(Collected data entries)
────────────────────
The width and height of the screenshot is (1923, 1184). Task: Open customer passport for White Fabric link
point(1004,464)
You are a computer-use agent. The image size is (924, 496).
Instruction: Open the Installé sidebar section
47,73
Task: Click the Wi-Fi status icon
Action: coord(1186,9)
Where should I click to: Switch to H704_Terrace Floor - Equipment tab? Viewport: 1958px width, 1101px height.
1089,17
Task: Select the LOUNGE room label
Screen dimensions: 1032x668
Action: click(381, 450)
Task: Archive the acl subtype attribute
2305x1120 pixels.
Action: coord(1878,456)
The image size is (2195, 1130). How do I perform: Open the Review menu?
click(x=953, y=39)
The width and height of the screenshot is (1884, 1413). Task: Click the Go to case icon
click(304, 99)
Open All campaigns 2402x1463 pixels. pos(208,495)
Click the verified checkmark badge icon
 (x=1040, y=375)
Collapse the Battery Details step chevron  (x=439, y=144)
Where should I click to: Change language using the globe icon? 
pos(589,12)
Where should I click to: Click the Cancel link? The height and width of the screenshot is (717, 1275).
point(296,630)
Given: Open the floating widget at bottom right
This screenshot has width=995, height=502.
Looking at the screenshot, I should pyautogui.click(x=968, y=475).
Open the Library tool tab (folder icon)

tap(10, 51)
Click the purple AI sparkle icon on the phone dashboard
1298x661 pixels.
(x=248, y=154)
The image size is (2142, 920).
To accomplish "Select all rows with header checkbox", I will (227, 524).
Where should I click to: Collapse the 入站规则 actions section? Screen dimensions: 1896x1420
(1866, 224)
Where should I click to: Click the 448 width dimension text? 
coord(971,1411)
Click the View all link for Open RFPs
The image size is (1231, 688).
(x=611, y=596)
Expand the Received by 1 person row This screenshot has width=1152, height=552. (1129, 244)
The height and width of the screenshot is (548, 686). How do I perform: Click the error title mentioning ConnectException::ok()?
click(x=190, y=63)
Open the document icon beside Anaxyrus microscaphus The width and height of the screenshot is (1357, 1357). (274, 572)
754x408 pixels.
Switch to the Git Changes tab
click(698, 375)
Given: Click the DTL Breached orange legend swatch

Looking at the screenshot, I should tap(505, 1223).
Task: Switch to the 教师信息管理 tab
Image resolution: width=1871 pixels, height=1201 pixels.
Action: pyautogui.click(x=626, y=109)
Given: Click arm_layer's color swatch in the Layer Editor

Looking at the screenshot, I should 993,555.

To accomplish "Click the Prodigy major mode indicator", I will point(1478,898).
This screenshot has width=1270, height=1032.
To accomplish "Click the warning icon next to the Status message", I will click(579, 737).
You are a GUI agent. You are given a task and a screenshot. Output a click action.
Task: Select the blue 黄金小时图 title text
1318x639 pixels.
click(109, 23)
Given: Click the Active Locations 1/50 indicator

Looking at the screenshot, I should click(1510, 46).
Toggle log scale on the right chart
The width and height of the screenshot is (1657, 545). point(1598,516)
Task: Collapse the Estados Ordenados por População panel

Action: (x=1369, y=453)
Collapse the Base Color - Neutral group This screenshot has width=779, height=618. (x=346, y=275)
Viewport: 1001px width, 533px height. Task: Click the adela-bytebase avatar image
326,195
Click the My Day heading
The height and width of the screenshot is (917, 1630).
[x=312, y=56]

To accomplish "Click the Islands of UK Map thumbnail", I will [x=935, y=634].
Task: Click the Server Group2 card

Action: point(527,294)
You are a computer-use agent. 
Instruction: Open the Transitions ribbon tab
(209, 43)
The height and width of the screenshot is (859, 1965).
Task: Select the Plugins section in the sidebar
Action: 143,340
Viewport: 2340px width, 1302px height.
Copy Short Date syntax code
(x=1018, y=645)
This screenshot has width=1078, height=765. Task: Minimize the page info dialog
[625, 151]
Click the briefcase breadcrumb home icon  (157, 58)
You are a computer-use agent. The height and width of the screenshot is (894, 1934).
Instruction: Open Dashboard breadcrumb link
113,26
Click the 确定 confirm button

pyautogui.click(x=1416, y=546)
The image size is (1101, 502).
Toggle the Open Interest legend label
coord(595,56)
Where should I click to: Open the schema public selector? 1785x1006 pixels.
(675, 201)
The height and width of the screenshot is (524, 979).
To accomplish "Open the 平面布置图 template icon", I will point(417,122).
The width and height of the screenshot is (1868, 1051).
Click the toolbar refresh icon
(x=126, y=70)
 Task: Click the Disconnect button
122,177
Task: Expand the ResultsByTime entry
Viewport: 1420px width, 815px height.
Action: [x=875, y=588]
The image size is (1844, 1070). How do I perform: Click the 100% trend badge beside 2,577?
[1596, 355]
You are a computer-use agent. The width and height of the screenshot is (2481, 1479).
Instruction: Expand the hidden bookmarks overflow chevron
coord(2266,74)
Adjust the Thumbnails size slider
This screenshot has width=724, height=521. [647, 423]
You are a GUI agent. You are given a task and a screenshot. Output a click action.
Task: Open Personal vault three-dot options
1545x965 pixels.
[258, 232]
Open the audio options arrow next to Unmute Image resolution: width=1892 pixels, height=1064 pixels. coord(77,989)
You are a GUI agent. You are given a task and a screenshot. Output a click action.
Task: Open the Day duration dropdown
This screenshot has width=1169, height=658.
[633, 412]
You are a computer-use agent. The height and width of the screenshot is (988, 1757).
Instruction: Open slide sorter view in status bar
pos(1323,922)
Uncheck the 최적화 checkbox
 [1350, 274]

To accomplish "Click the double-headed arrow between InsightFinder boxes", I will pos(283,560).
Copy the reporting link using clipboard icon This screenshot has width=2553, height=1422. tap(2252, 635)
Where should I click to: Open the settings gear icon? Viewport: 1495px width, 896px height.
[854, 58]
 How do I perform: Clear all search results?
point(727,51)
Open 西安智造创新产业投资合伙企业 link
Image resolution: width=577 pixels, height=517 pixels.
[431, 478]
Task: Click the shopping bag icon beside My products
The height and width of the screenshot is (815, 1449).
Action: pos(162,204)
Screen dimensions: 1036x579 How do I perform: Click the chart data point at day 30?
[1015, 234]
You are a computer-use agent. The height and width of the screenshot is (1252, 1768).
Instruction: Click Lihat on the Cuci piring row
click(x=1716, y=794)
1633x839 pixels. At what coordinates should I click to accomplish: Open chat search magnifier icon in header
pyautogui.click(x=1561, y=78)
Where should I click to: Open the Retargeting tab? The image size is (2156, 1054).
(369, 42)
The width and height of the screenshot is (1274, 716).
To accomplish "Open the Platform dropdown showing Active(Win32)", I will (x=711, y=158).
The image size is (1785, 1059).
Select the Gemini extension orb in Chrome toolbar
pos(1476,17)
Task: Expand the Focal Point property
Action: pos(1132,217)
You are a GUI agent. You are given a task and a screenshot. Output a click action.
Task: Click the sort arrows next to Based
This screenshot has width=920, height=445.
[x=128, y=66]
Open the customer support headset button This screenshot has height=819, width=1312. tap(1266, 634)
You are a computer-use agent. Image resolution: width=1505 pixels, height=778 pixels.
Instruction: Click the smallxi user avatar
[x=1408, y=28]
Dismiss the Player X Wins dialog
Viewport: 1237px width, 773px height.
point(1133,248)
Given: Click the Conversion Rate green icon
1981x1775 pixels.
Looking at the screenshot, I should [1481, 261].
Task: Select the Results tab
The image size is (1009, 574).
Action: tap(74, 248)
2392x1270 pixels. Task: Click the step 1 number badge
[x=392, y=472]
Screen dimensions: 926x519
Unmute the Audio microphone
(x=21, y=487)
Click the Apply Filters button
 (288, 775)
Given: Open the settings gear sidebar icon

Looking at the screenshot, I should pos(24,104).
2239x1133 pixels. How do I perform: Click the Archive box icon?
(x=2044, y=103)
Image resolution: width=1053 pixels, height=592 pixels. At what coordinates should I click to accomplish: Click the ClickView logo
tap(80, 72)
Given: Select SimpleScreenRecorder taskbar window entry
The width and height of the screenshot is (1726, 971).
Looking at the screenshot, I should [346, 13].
────────────────────
> _What is expected_
Set down, word for word, each line from the top of the records above through the line with "The image size is (2142, 920).".

> _Output for this exercise_
The width and height of the screenshot is (1923, 1184). Task: Open customer passport for White Fabric link
point(1004,464)
You are a computer-use agent. The image size is (924, 496).
Instruction: Open the Installé sidebar section
47,73
Task: Click the Wi-Fi status icon
Action: coord(1186,9)
Where should I click to: Switch to H704_Terrace Floor - Equipment tab? Viewport: 1958px width, 1101px height.
1089,17
Task: Select the LOUNGE room label
Screen dimensions: 1032x668
Action: click(381, 450)
Task: Archive the acl subtype attribute
2305x1120 pixels.
Action: coord(1878,456)
The image size is (2195, 1130). How do I perform: Open the Review menu?
click(x=953, y=39)
The width and height of the screenshot is (1884, 1413). Task: Click the Go to case icon
click(304, 99)
Open All campaigns 2402x1463 pixels. pos(208,495)
Click the verified checkmark badge icon
 (x=1040, y=375)
Collapse the Battery Details step chevron  (x=439, y=144)
Where should I click to: Change language using the globe icon? 
pos(589,12)
Where should I click to: Click the Cancel link? The height and width of the screenshot is (717, 1275).
point(296,630)
Given: Open the floating widget at bottom right
This screenshot has width=995, height=502.
Looking at the screenshot, I should pyautogui.click(x=968, y=475).
Open the Library tool tab (folder icon)

tap(10, 51)
Click the purple AI sparkle icon on the phone dashboard
1298x661 pixels.
(x=248, y=154)
The image size is (2142, 920).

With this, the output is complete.